Laura Hill: Mmm-hmm.

Mr. Mitchell: He's a nuclear submarine man now, and he's studying engineering.

Mrs. Mitchell: So, you know—

Mr. Mitchell: He just got transferred over to Hawaii, so he could continue his education program.

Mrs. Mitchell: —but, you know, and that's the sad part of it, is that other people don't feel the same way that I do, but I just believe very strongly that kids can learn if you develop the mindset. And you have to make them feel that they can learn; you have to instill in them that they want to learn. And you gotta do some exciting things with them, you know. We used to always have the competition between the schools, you know, and things like that.

Laura Hill: Sure.

Mrs. Mitchell: But, everybody do what they've gotta do, you know. And I'm sure, when I'm dead and gone, they're still going to be arguing about whether—.  [Laughter]

Laura Hill: Not in our lifetimes. Well thank you guys so much for doing this with me. I really appreciate it.

—End of interview—

 

[1] Mr. and Mrs. Mitchell made additions/corrections to this transcript in March 2009.  Spelling corrections are reflected in the transcript text.  Content additions and corrections that change the transcript text have been included in footnotes.
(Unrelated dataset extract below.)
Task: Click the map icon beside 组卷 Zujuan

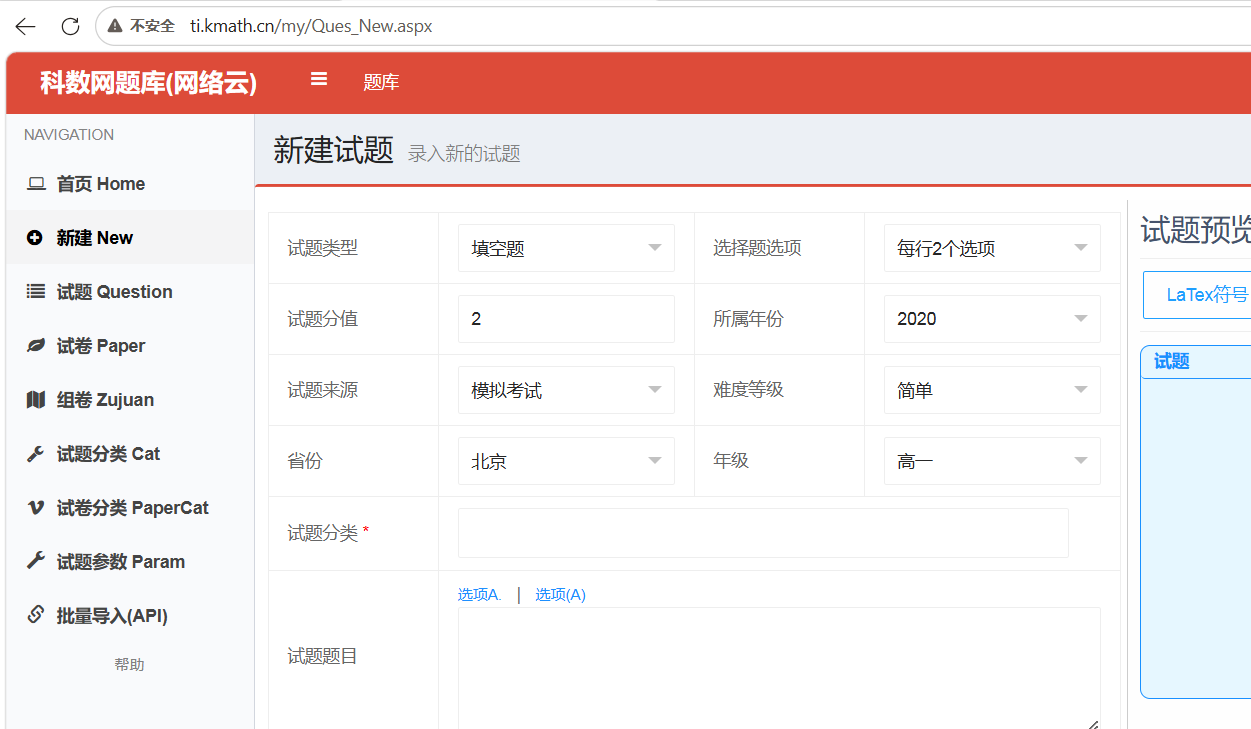Action: point(36,400)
[2] Constance is the daughter of Mr. and Mrs. Mitchell

[3] After they broke into the mosque— Mrs. Mitchell later clarified.

[4] Mrs. Mitchell later added that Fico's was a grocery store that sold anything, including stolen goods.

[5] John Mitchell's  — Mrs. Mitchell later clarified.

[6] Flora, Mrs. Mitchell later recalled, but she could not remember Flora's last name.

[7] The Mitchells are remembering Father David Finks .

[8] Saul Alinsky

[9] Champlain Street Block Club — Mrs. Mitchell later clarified.

[10] CEO, Industrial Management Council — Mrs. Mitchell later clarified.

[11] Mrs. Mitchell

[12] Mrs. Mitchell later added:  "There was a relationship between Croft and Florence that the outside world did not see.  Florence knew the power Croft possessed (support from the industrial leaders) and Croft knew and respected Florence's broad community support.  A lot of the rhetoric was for the press and a power play.  Florence threatened to quit the board (RJI) on numerous occasions.  But Croft's reply was always, "He's not going anywhere."

[13] Don & Bob's was a popular restaurant located on Monroe Avenue in Rochester.

[14] Program for Rochester to Interest Students in Science and Mathematics – Industrial Management Council.